Eighty-year-old Roger Hill used to go fishing on the Arkansas River in Colorado. But he sometimes had to duck baseball-size rocks thrown at him by landowners who insisted he was trespassing. When he got back to his car, he sometimes found notes threatening him with arrest if he returned. Worse, a fellow fisherman was shot at by a landowner, who got 30 days in jail for the attack.

Rather than risking either injury or arrest, Hill sued the landowners, claiming that the bed of the Arkansas River is navigable. If that assumption is true, then Hill can legally stand on the riverbed and fish.

But Roger Hill’s fight is not just about his right to fish. It is about pushing back against the creeping tide of wealth-driven privatization that seeks to deny public access to our waterways and other public resources.

Here’s Hill’s case in a nutshell: When Colorado became a state in 1876, it entered the Union on an “equal footing” with other states. Among other things, the equal footing doctrine gives states title to the beds of all navigable streams within their borders.

As the U.S. Supreme Court explained in a case called Illinois Central Railroad v. Illinois, “it is a title different in character from that which the state holds in lands intended for sale….It is a title held in trust for the people of the state, that they may enjoy the navigation of the waters, carry on commerce over them,and have liberty of fishing therein, freed from the obstruction or interference of private parties.”

History buffs might be interested to know that these public rights in navigable waterways date back at least to the time of the Roman Empire.

You might assume that Colorado would join this case on Hill’s side. Instead, the opposite happened. Attorney General Phil Weiser, a Democrat, joined the case on the side of the private landowners and has moved aggressively against Hill, seeking not just to deny his right to fish from the bed of the river, but also to claim that Hill doesn’t have the right to even be in court.

It is about pushing back against the creeping tide of wealth-driven privatization that seeks to deny public access to our waterways and other public resources.

At various times, Attorney General Weiser has somewhat astoundingly argued that there are no navigable rivers in Colorado, and that even if there were, the state may deny public access to navigable riverbeds. So much for the Supreme Court’s holding that the State holds title to the bed of navigable streams “in trust for the people, that they may … have the liberty of fishing therein.”

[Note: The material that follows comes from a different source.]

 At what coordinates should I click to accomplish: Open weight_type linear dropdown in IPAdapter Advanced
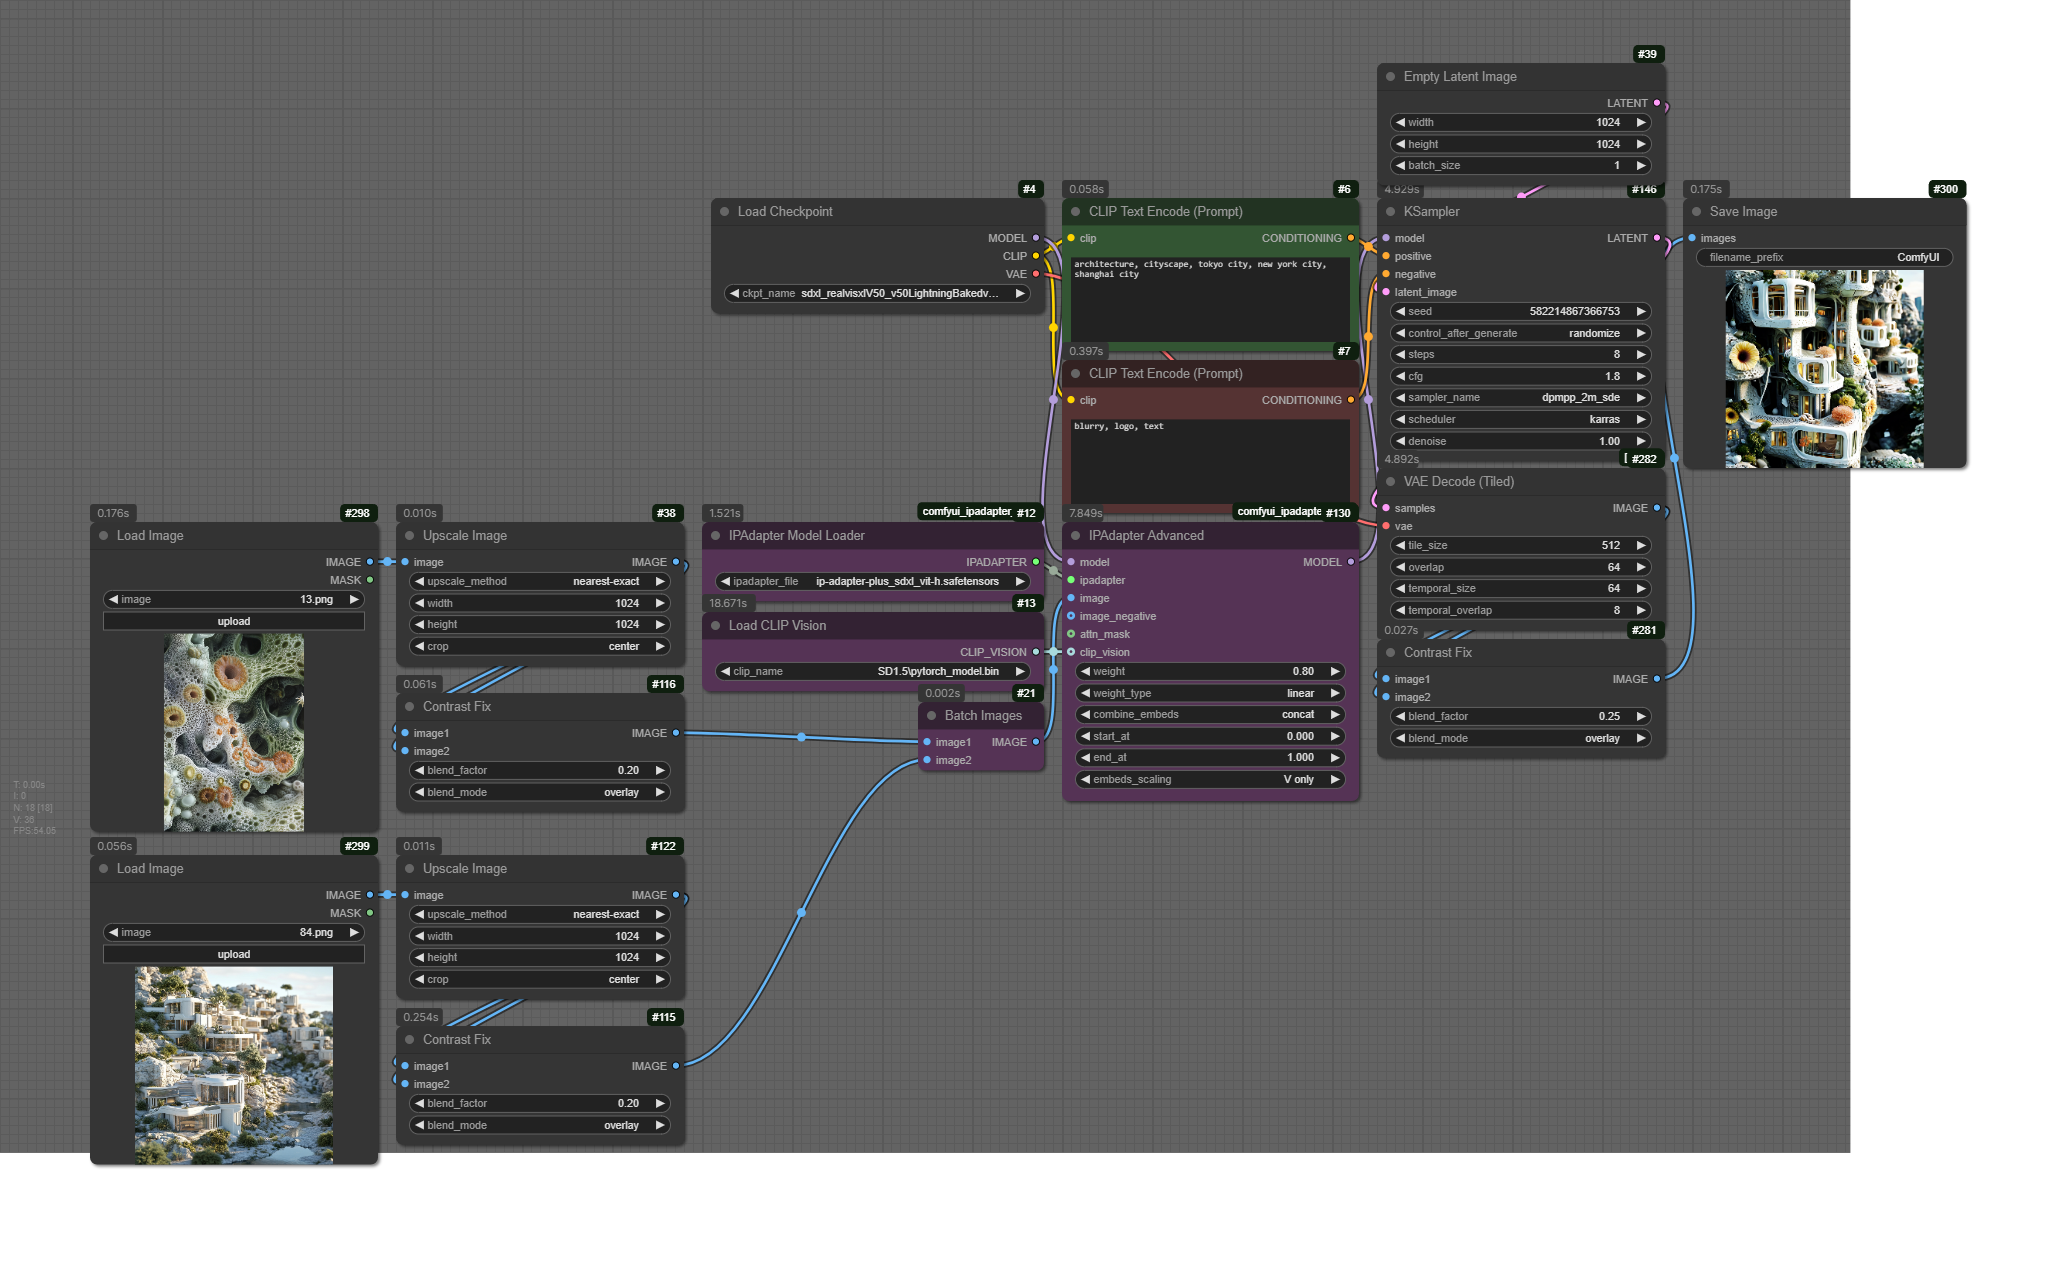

In Colorado, opportunities to get outside and explore are celebrated. For that reason, it is alarming that the state’s Attorney General seeks to deny public access to Colorado’s navigable waterways. If he were to prevail, Colorado would be alone among the 50 states — including all of its Western neighbors — in denying these rights.

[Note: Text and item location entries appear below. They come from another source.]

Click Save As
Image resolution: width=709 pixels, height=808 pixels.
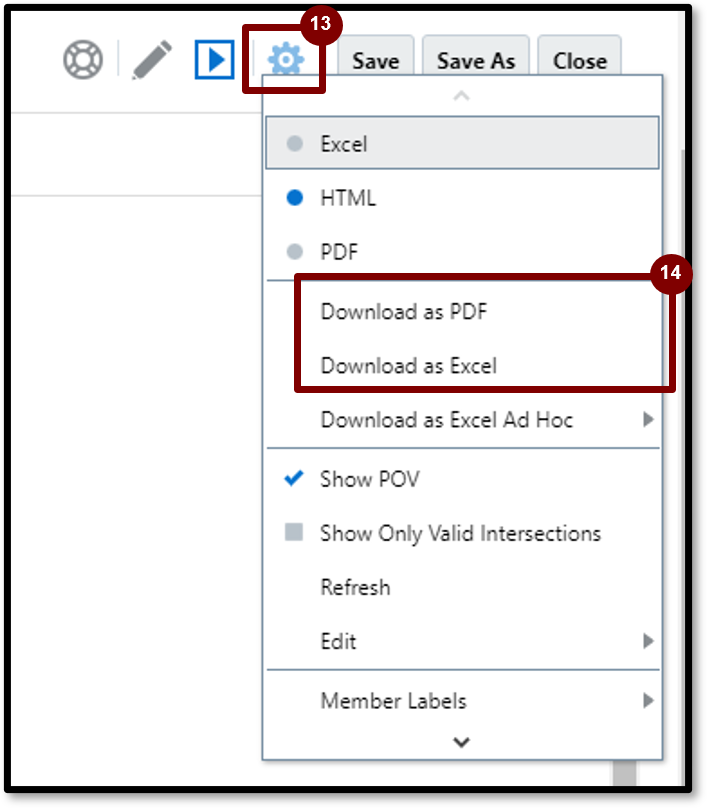pyautogui.click(x=476, y=60)
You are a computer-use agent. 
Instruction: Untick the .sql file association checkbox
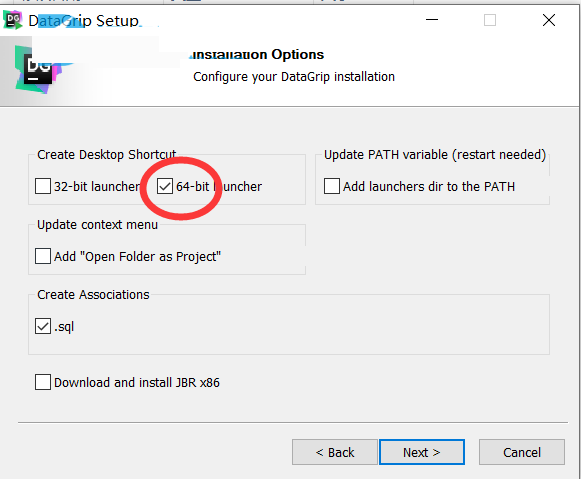(43, 326)
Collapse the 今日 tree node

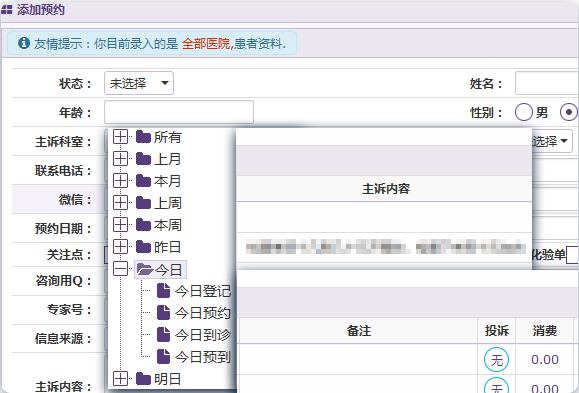click(x=120, y=269)
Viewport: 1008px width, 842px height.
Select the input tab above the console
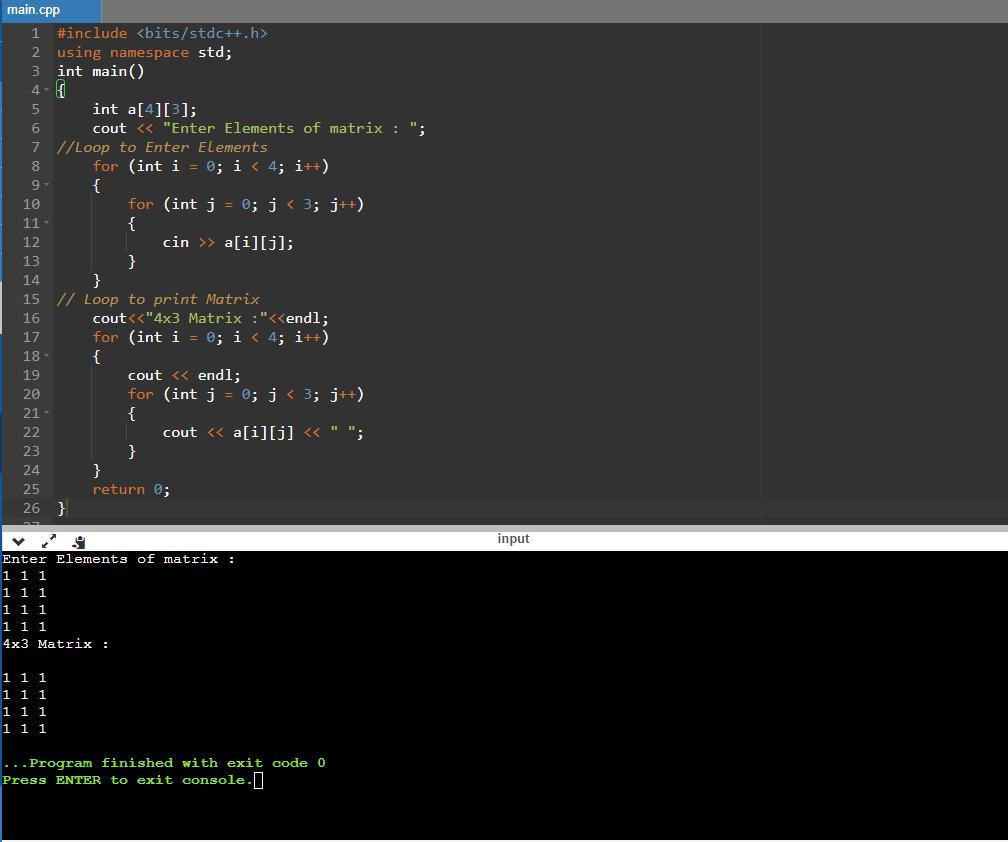tap(513, 539)
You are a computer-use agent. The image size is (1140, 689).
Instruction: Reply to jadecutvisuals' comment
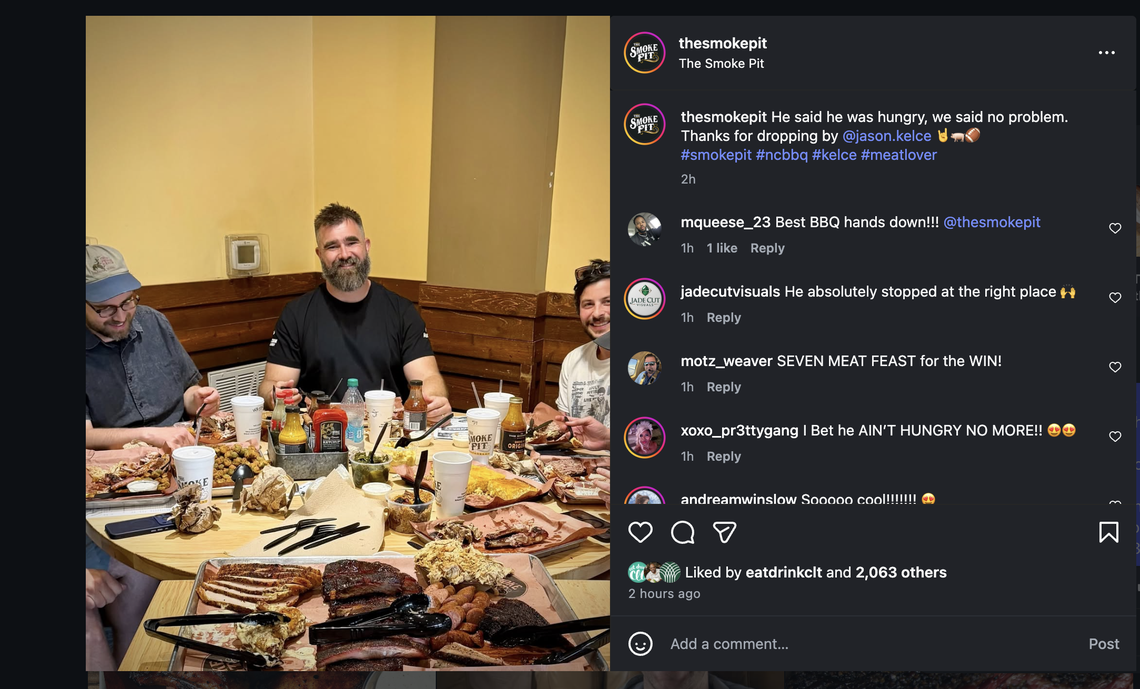pyautogui.click(x=724, y=317)
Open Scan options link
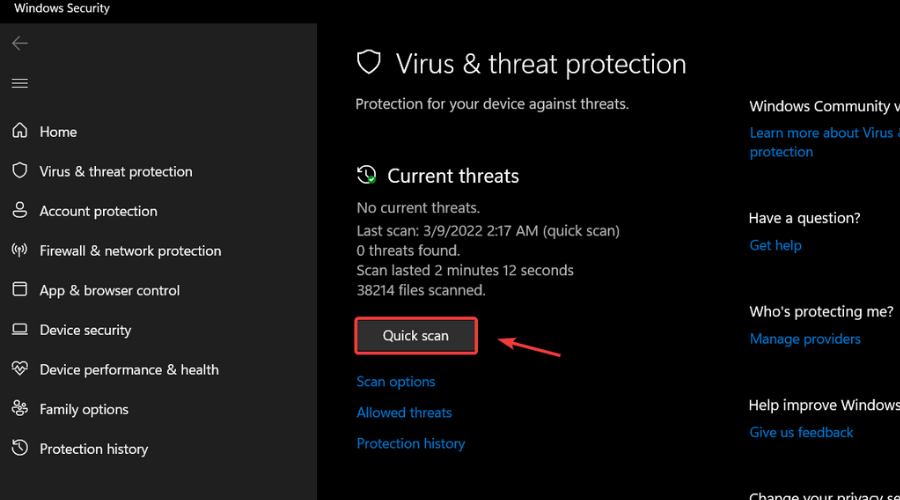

Recently, the Colorado Court of Appeals offered Roger Hill a glimmer of hope that Attorney General Weiser can be stopped. The court held that Hill has standing to pursue his claim in state court and made the important finding thatIf “the relevant segment of the river wasnavigable at statehood, then the … defendants do not own the riverbed and would have no right to exclude [Hill] from it by threats of physical violence or prosecution for trespass.”

Although it seems unlikely, Attorney General Weiser now has an opportunity to switch sides and support public rights in navigable waterways, including Roger Hill’s right to fish while wading the bed of the Arkansas River. Coloradans should expect and demand that he do so.

The Colorado Constitution proclaims that “water of every natural stream … within the state of Colorado, is … the property of the public…” When the framers dedicated Colorado’s natural streams to “the use of the people” they surely did not expect that the state’s attorney general would aggressively try to block public use.

Roger Hill’s fight is everyone’s fight. Let’s hope that he prevails.

Mark Squillace is a contributor to Writers on the Range,, a nonprofit dedicated to spurring lively conversation about the West. He is the Raphael Moses Professor of Natural Resources Law at the University of Colorado Law School, and he and Alexander Hood are representing Roger Hill, pro bono.